Document extract
Rosslyn Chapel's Musical Cubes: The Rosslyn Motet

Hi Gang.

My article, "The Rosslyn Motet: What the Mainstream Media Didn't Tell You about the Chapel's Musical Cubes," has just been published in Atlantis Rising magazine #65, downloadable for a small fee from .

The article will eventually, as is my usual practice, be freely readable on my website at -- but that won't be until a few months from now. The story of the Rosslyn Motet that traveled like wildfire around the globe during the first couple of weeks in May, as many of you will recall, was woefully deficient -- probably because a few very well-respected news outlets ran the story verbatim, without feeling the need to do at least a modicum of investigative journalism to make the story partially their own. The news business has certainly changed in recent years.

Today's News Beast, it seems, has become so voracious that there is no time to check the quality of sh*t that's shoveled, daily, into its mouth. Headlines are everything, I guess.

Provided material
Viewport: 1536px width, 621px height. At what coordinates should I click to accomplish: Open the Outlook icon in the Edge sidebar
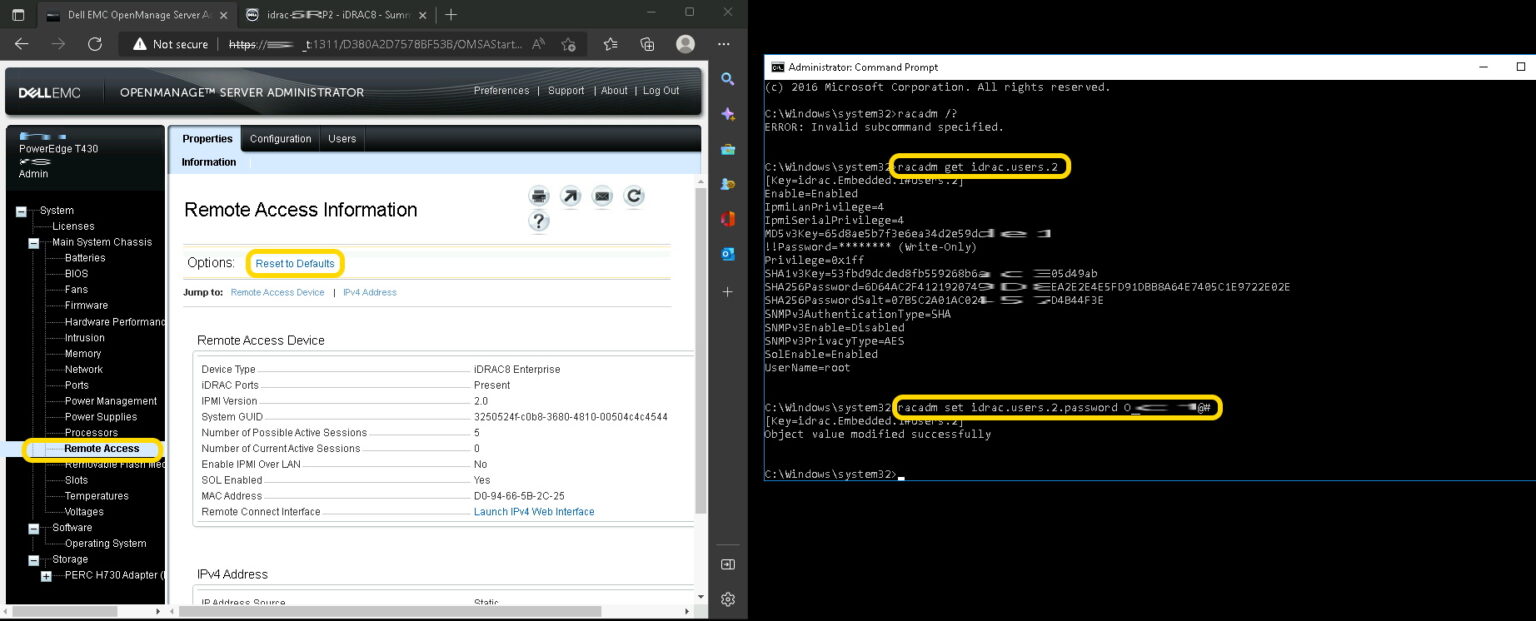(x=728, y=254)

Directives
• 1. Answer these about the Rosslyn Motet post, one answer per line:
(a) In which issue of Atlantis Rising magazine was the article published?
(b) During what period did the Rosslyn Motet story travel around the globe?
(c) How did a few well-respected news outlets run the story?
• 2. Please carry on the post about Rosslyn Chapel's musical cubes, picking up right after its last sentence.

Outputs in order
• 1.
(a) Issue #65
(b) The first couple of weeks in May
(c) Verbatim

• 2.
In any case, here are the first four paragrphs of my article:


On April 30, 2007, Scotland’s newspaper of record, The Scotsman, published a short article headlined “Musical Secret Uncovered in Chapel Carvings,” about a father-and-son team of Edinburgh musicians, Tommy and Stuart Mitchell, who claimed to have “found a secret piece of music hidden in carvings at Rosslyn Chapel.” It was, Stuart said, like finding a “compact disc from the 15th century.”

Two weeks later, after the story had been picked up by the BBC, the AP and Reuters wire services, such high-profile newspapers as the New York Times and the Boston Globe, and the enthusiastic participation of internet bloggers everywhere, the Scotsman article had circumnavigated the globe, just in time for the May 18 world premier of the musical piece the Mitchells had titled “The Rosslyn Motet,” performed in the chapel that The Da Vinci Code had made famous.

Despite the fact that when the final notes of the Motet had been played the chapel had resisted, contrary to the expectations of many, giving up even one of its long-speculated secrets, the commercial success of the composition had been assured, and the product made available to shoppers around the world. Three more performances of the piece were quickly scheduled at Rosslyn and, by month’s end, a Google search of “Rosslyn Motet” netted an astounding 17,300 hits.

But the story about the discovery, already dubbed “The Holy Grail of Music” by the Mitchells, themselves, was not a new one, and was far from complete ...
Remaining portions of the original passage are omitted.